Mal comparando, foi como se tivesse explodido, no Brasil, uma bomba atômica. O estrago foi tanto que ninguém mais se entende. Todo mundo pra casa, ordenaram! Parou tudo. Do Oiapoque ao Chuí!  A economia está fadada a ir, se já não foi, pro brejo! O legislativo, ressentido, e o judiciário, tentam, e conseguem, neutralizar as ações do presidente que, errado ou certo, como mandatário maior, quer assumir o controle da balbúrdia e não consegue. Porquê? Simples... Jânio Quadros (o da vassoura), lá na década de 60, renunciou à presidência, pressionado, segundo dizia, "pelas forças ocultas"! Bolsonaro tem sido pressionado, encurralado, às claras, pelo Congresso, que perdeu, via deputados e senadores poderosos, postos importantes no executivo; pela grande imprensa que não recebe, mais, os bilhões de reais de antes, contando, os dois segmentos, com o apoio do STF que, conforme temos visto por aí, manda e desmanda, desfazendo os atos do executivo, em atenção aos pedidos de seus padrinhos, num ataque desmedido à autoridade é à hierarquia. Ficaram assumindo suas razões, todos contra!

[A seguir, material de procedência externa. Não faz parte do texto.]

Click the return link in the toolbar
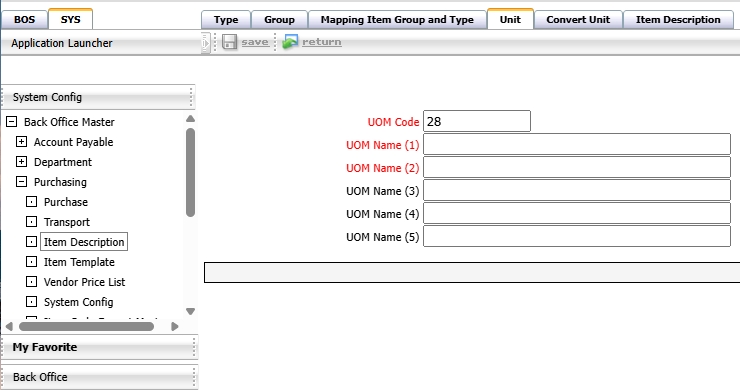This screenshot has height=390, width=740. [x=322, y=42]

Pois é, esse pessoal conseguiu parar o Brasil. Essa pandemia, com toda sua virulência, é fichinha perto dos estragos que estão perpetrando, em ação avassaladora contra milhões de famílias, num crime inimputável. É assunto que dá livro com maior número de páginas que a Bíblia Sagrada. Depois dessa confusão toda, apurados os rombos, as mortes e prejuízos, não venham colocar a culpa no Covid19. Já, aqui, decretamos seu HC e declaramos seu total, absoluta e insofismável inocência!!!